Structural racism manifests in different ways across geographic contexts. Researchers thus must determine how space and place and administrative, cultural, and physical boundaries operate and interact to produce and maintain these structures. Most important, researchers should ensure that the geographic units studied align with theory and research questions.

Measurement Of Structural Racism At The State Level

A large body of research has documented the important role of US state-level social, economic, and policy context in shaping the distribution of health and illness.33,34 This is because federalism, as defined in the Tenth Amendment of the United States Constitution, delegates to the states all powers not explicitly outlined or outlawed by the Constitution. Assertions of these state-level powers have ranged from the enslavement of Africans in the earliest points of US history to how education, housing, and infrastructure are financed and implemented. Since the 1980s the devolution of federal authority and preemption of local policy have increasingly consolidated power at the state level, making the states especially powerful influences on the social determinants of health in the US.33 State policies and practices shape employment, education, incarceration, real estate, taxes, health care, and many other factors affecting people’s lives. Many of these policies and practices are not race-neutral in their intentions, implementation, or effects.35,36 In fact, US states have a long history of contributing to racial oppression, from the de jure racism of the Jim Crow era to the contemporary de facto racism evident in policies and practices such as voter disenfranchisement and mandatory minimum sentencing.23,24 Thus, US states are best understood as racializing institutional actors shaping population health.37

An emerging line of research finds that state-level structural racism is associated with higher rates of infant mortality, myocardial infarction, functional limitations, depression, higher body mass index, and worse self-rated health among Black people.3739 To date this research has focused on economic, social, and political contexts. More attention is needed in future research to examine specific policies and practices that create and exacerbate structural racism across a variety of domains. For example, many state and local jurisdictions rely on fines and fees to balance their budgets, effectively turning police into revenue generators through excessive traffic stops.40 This often has a disproportionate impact on Black communities, leading to negative social, economic, and health consequences. Philando Castile was pulled over by police forty-six times in Minnesota for minor violations and was issued more than $6,000 in fines. It was during the forty-seventh stop that a police officer took his life.41 This and other directions for future research are especially important given the increasing policy-making authority of states.

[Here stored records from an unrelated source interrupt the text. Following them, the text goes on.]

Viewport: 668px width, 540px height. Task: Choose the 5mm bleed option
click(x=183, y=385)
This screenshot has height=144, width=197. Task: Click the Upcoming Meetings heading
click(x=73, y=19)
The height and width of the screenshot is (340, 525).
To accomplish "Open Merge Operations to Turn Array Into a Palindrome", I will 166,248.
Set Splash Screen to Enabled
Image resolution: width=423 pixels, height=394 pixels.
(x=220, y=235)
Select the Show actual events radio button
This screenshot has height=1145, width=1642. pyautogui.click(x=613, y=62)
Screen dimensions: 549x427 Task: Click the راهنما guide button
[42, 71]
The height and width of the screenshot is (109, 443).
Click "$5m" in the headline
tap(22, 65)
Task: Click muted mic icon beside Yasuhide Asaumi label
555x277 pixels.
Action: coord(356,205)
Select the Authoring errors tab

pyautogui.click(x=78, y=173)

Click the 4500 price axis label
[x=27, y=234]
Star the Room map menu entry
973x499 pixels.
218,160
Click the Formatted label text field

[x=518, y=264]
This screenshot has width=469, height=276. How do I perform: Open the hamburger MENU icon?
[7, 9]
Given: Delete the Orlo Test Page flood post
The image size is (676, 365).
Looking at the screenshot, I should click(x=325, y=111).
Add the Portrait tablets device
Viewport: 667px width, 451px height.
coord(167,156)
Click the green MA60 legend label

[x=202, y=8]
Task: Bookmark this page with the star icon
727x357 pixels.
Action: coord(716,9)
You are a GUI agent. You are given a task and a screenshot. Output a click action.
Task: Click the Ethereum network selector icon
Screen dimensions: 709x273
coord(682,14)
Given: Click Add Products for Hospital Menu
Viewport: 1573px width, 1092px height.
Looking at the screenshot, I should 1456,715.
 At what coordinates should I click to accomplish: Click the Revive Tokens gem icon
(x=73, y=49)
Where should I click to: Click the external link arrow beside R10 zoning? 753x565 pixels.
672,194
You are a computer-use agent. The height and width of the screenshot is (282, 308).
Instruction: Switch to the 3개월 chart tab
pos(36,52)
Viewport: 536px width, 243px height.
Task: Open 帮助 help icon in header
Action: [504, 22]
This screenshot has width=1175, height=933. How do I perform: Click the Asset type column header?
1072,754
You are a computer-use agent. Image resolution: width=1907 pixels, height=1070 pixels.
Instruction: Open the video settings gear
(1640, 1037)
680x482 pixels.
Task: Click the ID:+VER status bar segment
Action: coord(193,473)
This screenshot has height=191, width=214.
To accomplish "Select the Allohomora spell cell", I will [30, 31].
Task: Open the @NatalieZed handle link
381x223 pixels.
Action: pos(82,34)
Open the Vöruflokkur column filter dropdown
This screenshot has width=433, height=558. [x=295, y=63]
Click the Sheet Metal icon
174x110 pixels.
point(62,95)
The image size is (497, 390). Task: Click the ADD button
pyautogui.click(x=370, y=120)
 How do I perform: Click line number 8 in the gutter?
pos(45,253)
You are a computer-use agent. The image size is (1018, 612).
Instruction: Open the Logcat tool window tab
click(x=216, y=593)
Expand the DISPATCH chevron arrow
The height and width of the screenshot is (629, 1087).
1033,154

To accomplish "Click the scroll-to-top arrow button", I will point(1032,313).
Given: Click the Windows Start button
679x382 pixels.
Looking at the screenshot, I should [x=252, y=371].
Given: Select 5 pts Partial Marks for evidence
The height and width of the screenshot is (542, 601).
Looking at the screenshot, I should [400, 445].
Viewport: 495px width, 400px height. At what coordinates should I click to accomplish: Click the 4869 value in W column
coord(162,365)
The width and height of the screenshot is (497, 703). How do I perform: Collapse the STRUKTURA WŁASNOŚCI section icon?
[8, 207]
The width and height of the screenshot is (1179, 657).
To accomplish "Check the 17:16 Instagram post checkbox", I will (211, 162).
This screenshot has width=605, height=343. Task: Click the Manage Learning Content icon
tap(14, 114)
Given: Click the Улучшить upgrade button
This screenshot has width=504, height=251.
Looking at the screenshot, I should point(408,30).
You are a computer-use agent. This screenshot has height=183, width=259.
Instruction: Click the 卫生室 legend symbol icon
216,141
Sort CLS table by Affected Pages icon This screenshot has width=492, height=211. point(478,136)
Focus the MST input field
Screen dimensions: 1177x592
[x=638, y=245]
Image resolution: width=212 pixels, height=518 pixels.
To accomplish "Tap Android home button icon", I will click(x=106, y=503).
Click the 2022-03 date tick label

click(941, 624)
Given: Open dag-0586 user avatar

Measurement Of Structural Racism In Neighborhoods

The predominant geographic level used to theorize and conceptualize structural racism has been the neighborhood. This is in part a result of racial residential segregation and the institutional and individual practices and policies that create and maintain physical separation from White communities. Racial segregation is a fundamental cause of health disparities because it has been such an effective conduit of resources by state, federal, and even local governments.42 A recent systematic review found that segregation is the primary operationalization of structural racism in epidemiologic work,10 with a particular focus on existing patterns of segregation, historic redlining, or the development of contemporary discrimination indices. Although segregation alone, in addition to measures of redlining, has been shown to be predictive of racial health disparities, scholars have called for more nuanced measures of structural racism.43,44

Another reason the neighborhood has been a key geographic level for the measurement of structural racism is that existing neighborhood effects research provides both a theoretical and methodological framework that aligns well with the study of structural racism.44 Underlying neighborhood effects research is the theory that observed clustering of health behaviors and outcomes in hyperlocal settings is in part a result of the neighborhood context itself, rather than the individuals who live there. In the study of structural racism, the context is the specific political or institutional forces maintaining White supremacy. How the neighborhood is operationalized in research has varied greatly, including census tracts, ZIP codes, census-derived ZIP Code Tabulation Areas (ZCTAs), or even local administrative neighborhoods. Decisions on what constitutes a neighborhood are often determined by the availability of data rather than by how communities define themselves or what may be most relevant to answer the research question.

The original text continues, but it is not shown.